Paul McGrath: Wes Hoolahan playing behind Jon Walters is key for Ireland against Austria

Ireland players training in Dublin today
Ireland players training in Dublin today

I'VE a bad feeling about this. I think it could be 'Good­night Vienna' for Ireland next Saturday.

We head to Austria with­out Shane Long, James McCarthy and Stephen Ward while John O'Shea is carrying a knock.

It's definitely not what Martin O'Neill wanted for what was always going to be one of the toughest matches of the World Cup qualifying campaign.

It's bad luck for Ireland but there's nothing we can do about it. The game is this Saturday and we have to get on with it.

Without Shane, Jon Walters will get the call to lead the attack and I hope he is not abandoned in a front role ahead of a five-man midfield.

Otherwise it will be a long night of last-ditch Irish defending in the Aus­trian capital.

Instead, I hope Martin goes against the grain of recent selections for away competitive games by using Wes Hoolahan as a 'No 10'.

Long would give us the pace and the ability to run onto a ball behind the defence that Walters cannot.

With that taken away, we have to look for something else.

Big Jon can win knockdowns, yet there must be people there to take the knockdowns and hold the ball, giving our back-line a rest. That's where Wes comes in.

He can pick up the ball, hold it for a while and then give the ball to someone like Glenn Whelan, Robbie Brady or Harry Arter.

By that method we can sap Austria of vital momentum and maybe even get the home crowd on their backs.

I want to see O'Shea playing on Sat­urday if he is fit.

I know the Sunderland man hasn't been first choice with Martin ever since the match against Belgium in the summer.

But for this one we need an experi­enced leader, a shouter, an organiser at the back.

And two of Shane Duffy, Ciaran Clark or Richard Keogh may have to sacrifice their chance of playing on Sunday to allow O'Shea do all that.

It has been good to see Robbie Brady back in action for Norwich since that awful clash of heads against Georgia last month.

Once he's on the pitch, Robbie brings his set-piece danger to our play.

Whether having a go himself, or slinging in a cross for one of our bigger players, Robbie is one of our best bets to score or create a goal against Austria.

The Austrians are under a bit of pres­sure this week.

You can expect their manager Marcel Koller to be taking a bit of grief from their media and for him to be reminded that even a draw in this match is not good enough for them. They have to win this game.

It's all a bit different from 2015 for Aus­tria. Last year, they were really good in qualifying for Euro 2016, romp­ing to victory in their group.

But then they were poor when they got to France, being one of the eight sides out of 24 to be eliminated in the first round, failing to win a match against any of Portugal, Iceland or Hungary.

Still, they have quality players in David Ala­ba of Bayern Munich, Marko Arnautovic of Stoke City and I was real­ly taken by the perfor­mance of Austria's captain, Julian Baumgartlinger, in the Champions League last week.

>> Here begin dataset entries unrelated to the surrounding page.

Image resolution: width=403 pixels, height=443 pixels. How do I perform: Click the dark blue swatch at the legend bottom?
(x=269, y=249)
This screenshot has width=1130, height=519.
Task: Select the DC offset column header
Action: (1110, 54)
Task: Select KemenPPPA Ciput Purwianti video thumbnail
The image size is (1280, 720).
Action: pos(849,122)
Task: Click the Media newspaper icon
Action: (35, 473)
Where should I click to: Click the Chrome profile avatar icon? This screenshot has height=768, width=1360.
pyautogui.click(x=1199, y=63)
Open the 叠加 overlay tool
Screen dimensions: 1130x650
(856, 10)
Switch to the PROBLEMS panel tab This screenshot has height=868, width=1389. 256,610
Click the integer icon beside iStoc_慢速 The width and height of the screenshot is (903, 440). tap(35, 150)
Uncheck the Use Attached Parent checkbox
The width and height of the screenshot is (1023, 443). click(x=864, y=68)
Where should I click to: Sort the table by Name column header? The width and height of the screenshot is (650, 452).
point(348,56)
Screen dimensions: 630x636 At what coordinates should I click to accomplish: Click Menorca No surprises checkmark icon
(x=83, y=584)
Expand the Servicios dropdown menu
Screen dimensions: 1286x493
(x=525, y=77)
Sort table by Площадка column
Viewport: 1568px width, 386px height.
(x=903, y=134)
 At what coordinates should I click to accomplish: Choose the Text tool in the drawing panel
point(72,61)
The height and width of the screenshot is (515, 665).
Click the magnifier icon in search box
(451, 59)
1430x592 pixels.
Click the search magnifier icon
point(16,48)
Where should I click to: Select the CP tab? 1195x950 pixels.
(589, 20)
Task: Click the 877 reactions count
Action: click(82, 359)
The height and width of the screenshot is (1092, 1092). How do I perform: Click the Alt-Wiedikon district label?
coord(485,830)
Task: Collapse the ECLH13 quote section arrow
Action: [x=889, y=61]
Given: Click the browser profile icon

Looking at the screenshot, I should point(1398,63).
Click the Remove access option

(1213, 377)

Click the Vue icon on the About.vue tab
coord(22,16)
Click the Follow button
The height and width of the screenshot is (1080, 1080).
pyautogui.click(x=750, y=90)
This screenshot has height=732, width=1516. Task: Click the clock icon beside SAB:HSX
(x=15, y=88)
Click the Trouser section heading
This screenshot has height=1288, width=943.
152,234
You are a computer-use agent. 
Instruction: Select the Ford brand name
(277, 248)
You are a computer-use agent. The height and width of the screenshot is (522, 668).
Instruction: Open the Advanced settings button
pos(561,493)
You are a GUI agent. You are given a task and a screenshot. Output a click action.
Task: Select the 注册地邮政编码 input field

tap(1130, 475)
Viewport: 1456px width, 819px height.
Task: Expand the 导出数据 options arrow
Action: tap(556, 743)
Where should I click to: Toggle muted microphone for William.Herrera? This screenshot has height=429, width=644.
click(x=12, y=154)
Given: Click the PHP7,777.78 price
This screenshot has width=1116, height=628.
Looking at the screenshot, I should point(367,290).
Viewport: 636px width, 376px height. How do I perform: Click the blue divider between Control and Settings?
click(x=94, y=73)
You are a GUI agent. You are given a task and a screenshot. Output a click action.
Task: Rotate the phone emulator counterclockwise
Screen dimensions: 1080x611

He was playing in midfield for Bayer Leverkusen as they beat Tottenham Hotspur, and I thought he was excellent.

The Austrians are also under that early pressure in Group D, having lost to Serbia away, whereas Ireland got a draw.

And they dropped two home points to Wales last month, so they know they really have to win this one.

With a full Irish side, I'd fancy Ireland to play on that and have a real go at beating them.

But without Long and McCarthy, it's suddenly a tall order.

As O'Neill al­luded to the other day, Ireland simply cannot carry injuries in in­ternational foot­ball - we don't have the playing re­sources.

When Joachim Low of Germany learns of an injury in his group, he just calls up another quality player from a top Bundesliga club. Ireland just don't have that luxury.

We saw that last summer when our attacking play at Euro 2016 was not what it should have been because of the untimely loss of Walters to an in­jury picked up in the pre-tournament training camp.

Just one absent player can do that to Ireland.

With that in mind, and given the players we could be short on Saturday, I'd take your hand off for a draw right now.

And then we can take our chances with the group's three biggest teams still to come to Dublin next year.

Maybe if Seamus Coleman has a huge night at right-back, maybe if Walters finds his form of last year and if Rob­bie can produce a piece of magic from a corner or free-kick, then we'd be in business.

I'd love to predict it. I just can't see it happening.

After next Saturday night, the Boys in Green may have to dig themselves out.